"""

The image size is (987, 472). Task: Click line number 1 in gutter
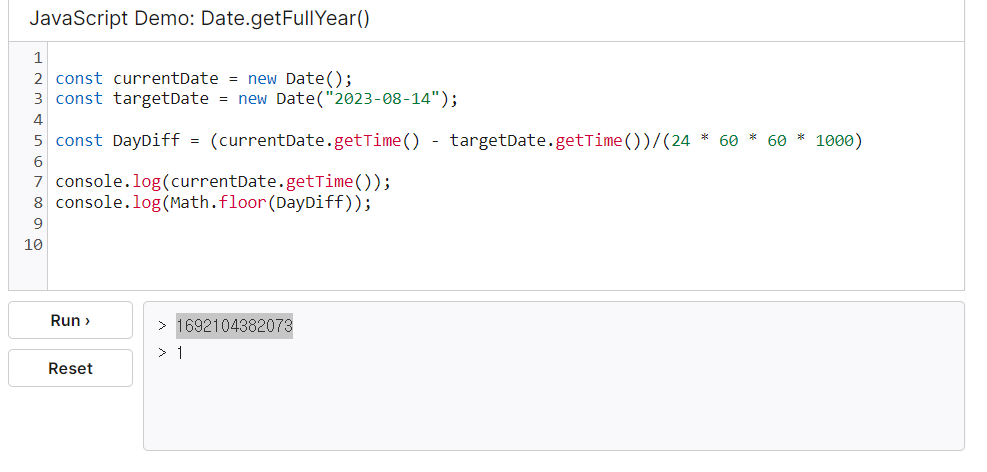tap(37, 58)
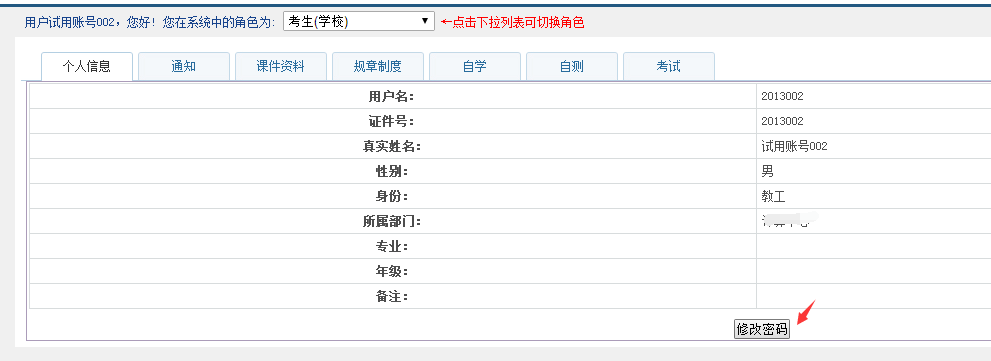Image resolution: width=991 pixels, height=361 pixels.
Task: Click the 用户名 value 2013002
Action: click(x=782, y=97)
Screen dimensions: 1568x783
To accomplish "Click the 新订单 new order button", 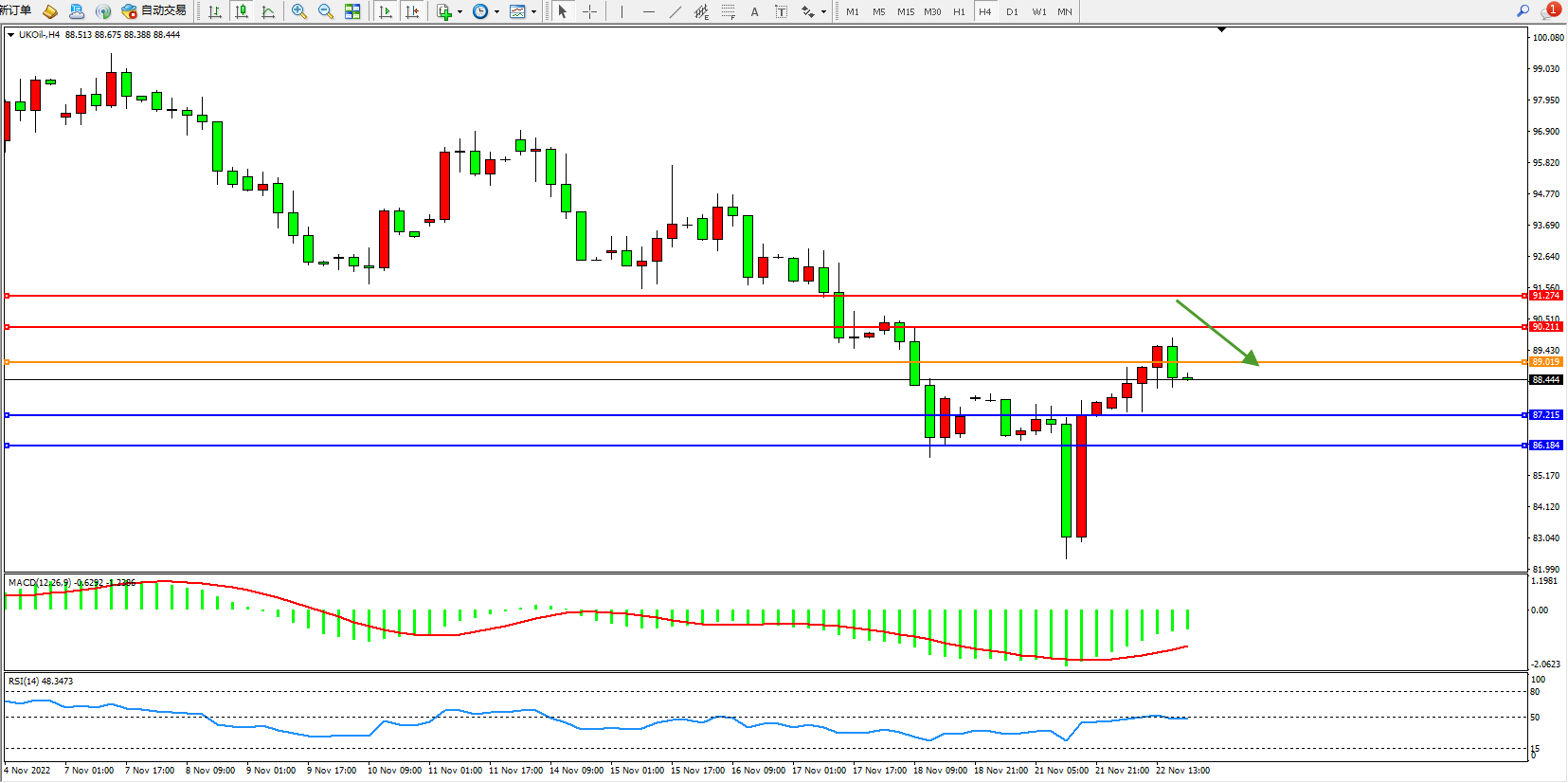I will point(15,11).
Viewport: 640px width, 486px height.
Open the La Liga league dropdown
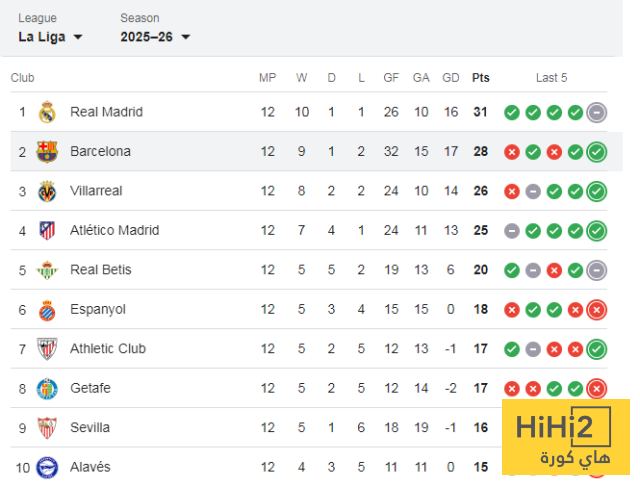[x=50, y=37]
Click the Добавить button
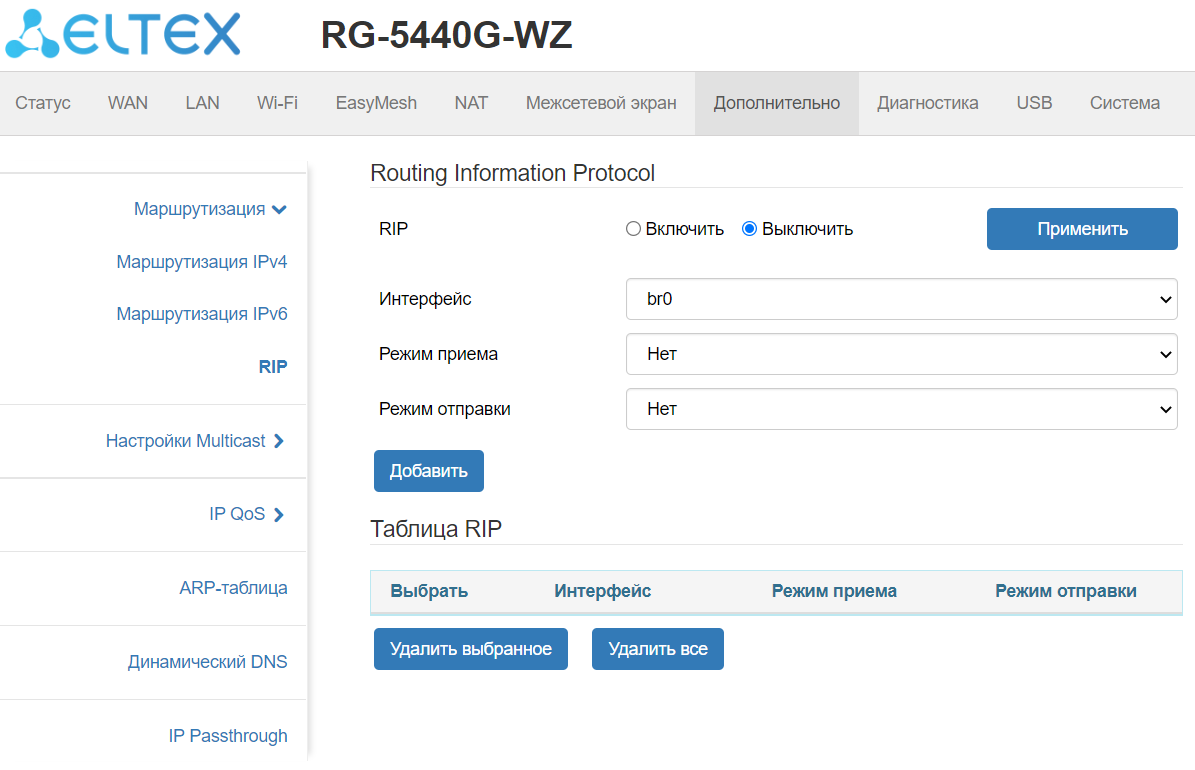 (x=428, y=471)
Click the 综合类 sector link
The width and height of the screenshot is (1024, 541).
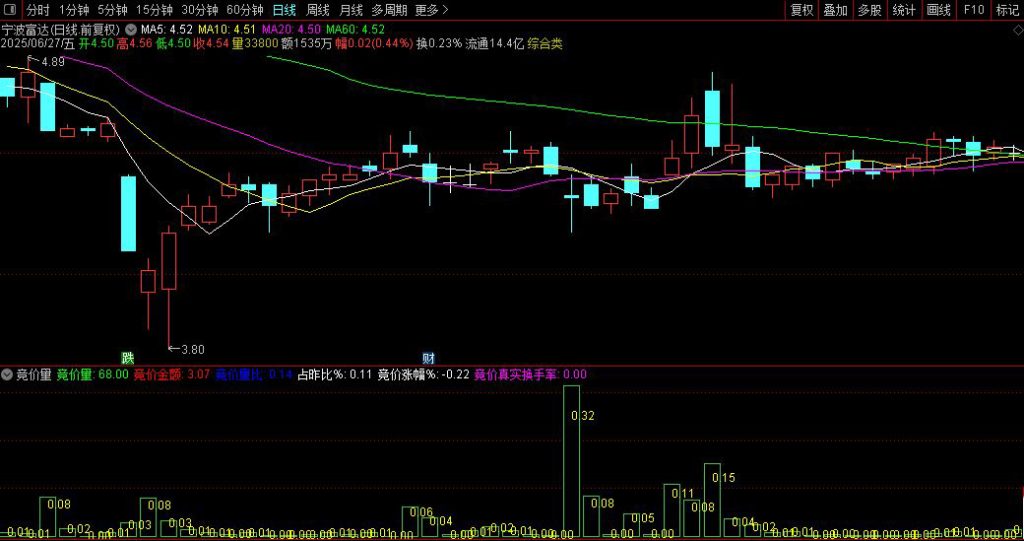pyautogui.click(x=544, y=44)
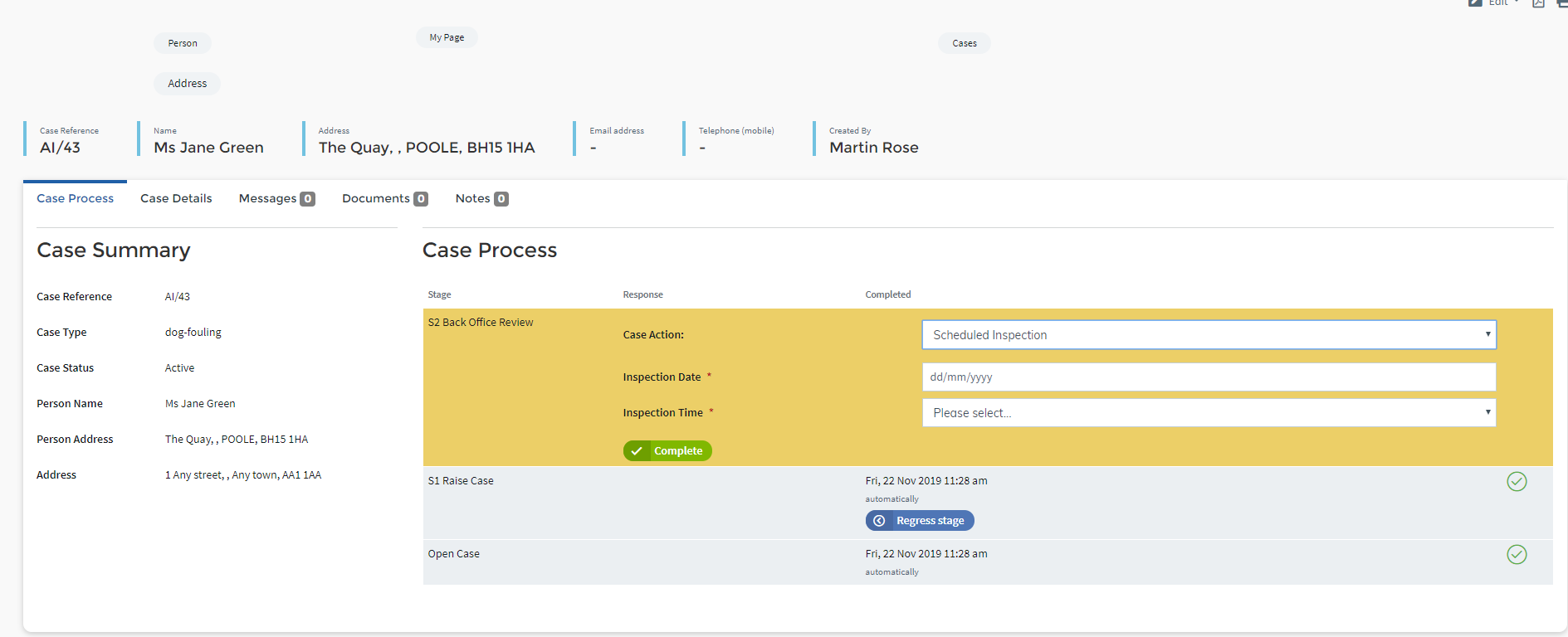Image resolution: width=1568 pixels, height=637 pixels.
Task: Click the Notes count badge
Action: 501,199
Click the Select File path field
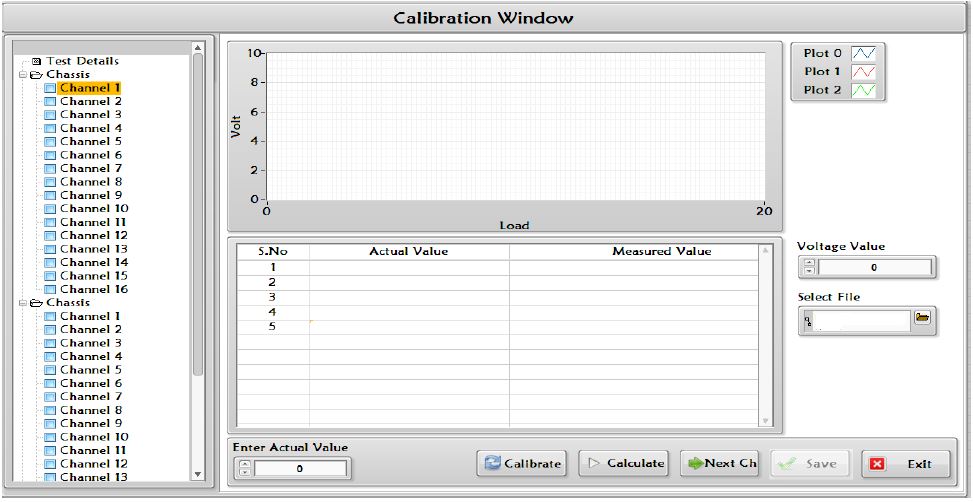The height and width of the screenshot is (502, 973). [858, 320]
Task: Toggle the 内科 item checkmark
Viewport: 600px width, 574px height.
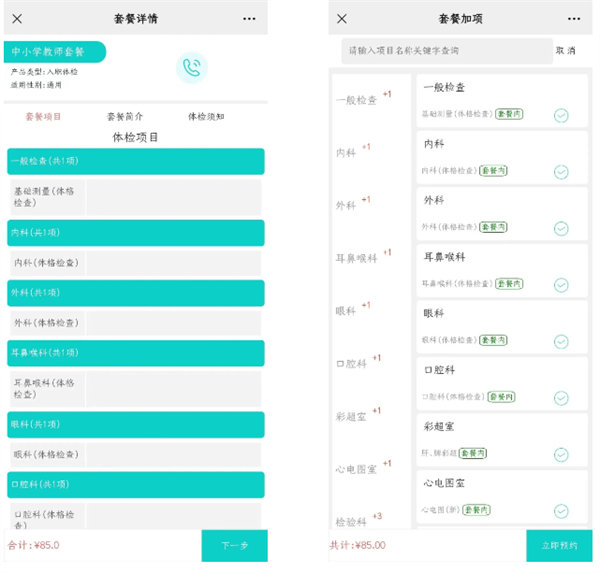Action: point(561,172)
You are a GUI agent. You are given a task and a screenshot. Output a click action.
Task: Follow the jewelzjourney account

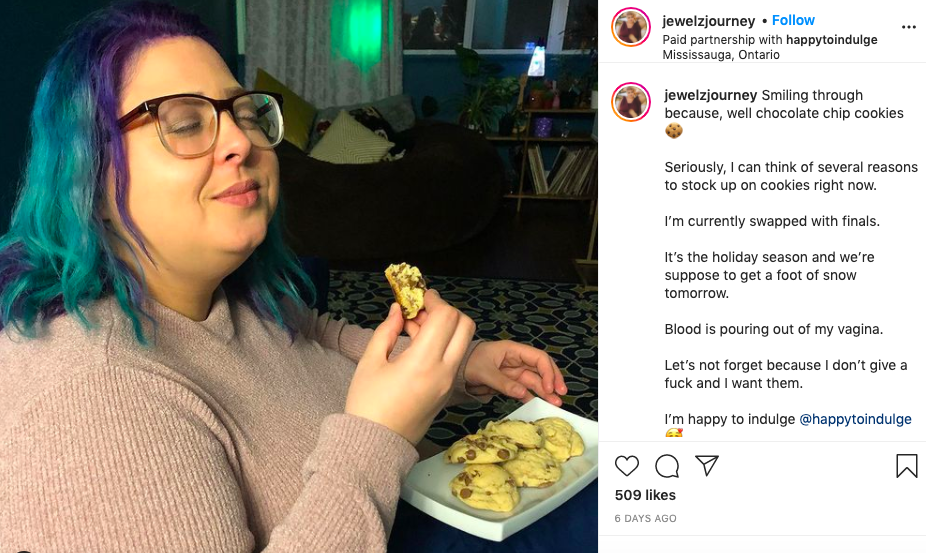[x=793, y=20]
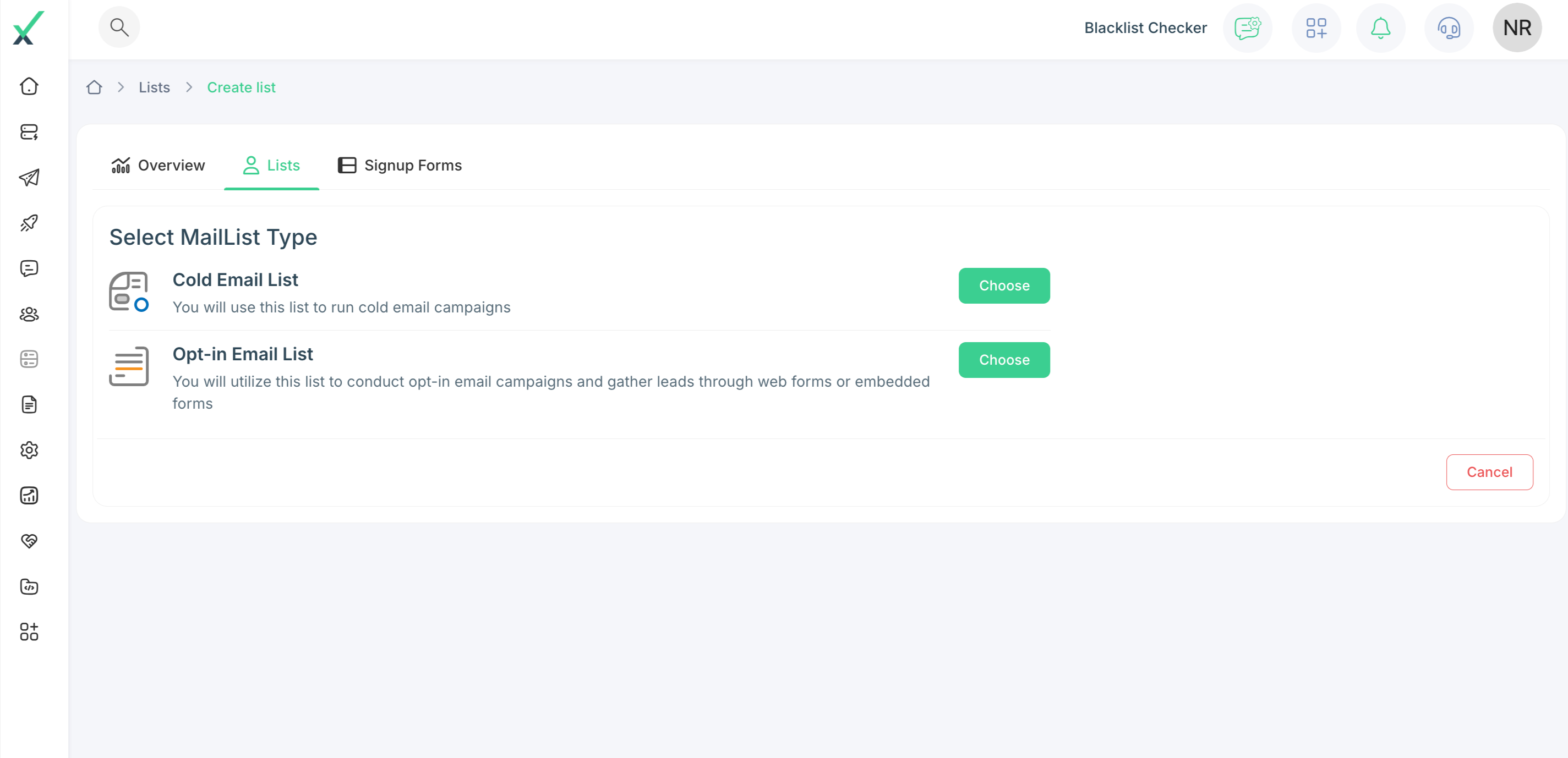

"""

* Problem statement
Your task is to repeat the opening line of the entries above and each line after it, ending with the line that has "Screen dimensions: 1568x783". Do not include the pictures.

* Solution below
The image size is (987, 472). Task: Click line number 1 in gutter
tap(37, 58)
Image resolution: width=991 pixels, height=361 pixels.
Task: Click the 用户名 value 2013002
Action: click(x=782, y=97)
Screen dimensions: 1568x783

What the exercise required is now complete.